The Ciba-Geigy Chemical Corporation Superfund site encompasses approximately 1,400 acres of developed and undeveloped land, including wetlands. From 1952 to 1990, Ciba manufactured dyes, pigments, resins and epoxy additives on the property. The company buried sludge and chemical process wastes in drums, or disposed of them in lagoons and other areas. Contamination from some of these areas is leaching into the ground water. Both ground water and soil at the site are contaminated, primarily with volatile organic compounds. The site was listed on the National Priorities List of the nation's most hazardous waste sites in 1983, and EPA subsequently began studies of the nature and extent of the contamination.
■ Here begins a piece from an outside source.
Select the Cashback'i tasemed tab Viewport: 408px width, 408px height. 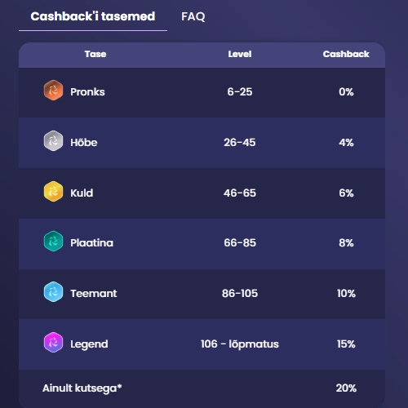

To eliminate potential threats to people's health, all affected residential irrigation wells were closed in 1991. Under EPA's oversight, Ciba installed a treatment system to address contaminated ground water. The full-scale operation of this system began in March 1996. The plant treats approximately two million gallons of water per day. Treated water is reinjected into the ground at the site.

In September 2000, EPA selected a cleanup for the site which includes an on-site process to treat approximately 150,000 cubic yards of contaminated soil. The treatment process uses bacteria that already exist in the soil to break down and ingest the contaminants. The soil treatment began in July 2004 and is expected to continue for about five years.

EPA's cleanup plan also included removing drums from a disposal area used from 1972 through 1977. That cleanup, the subject of today's announcement, is now completed. Any drums of waste material encountered during the remaining cleanup work at the site will be disposed of in the same manner as those found in the drum disposal area.

For additional information about the Ciba-Geigy Chemical Corporation Superfund site, please visit the following Web sites: http://www.epa.gov/superfund/sites/npl/nj.htm, or http://www.cibageigysite.org.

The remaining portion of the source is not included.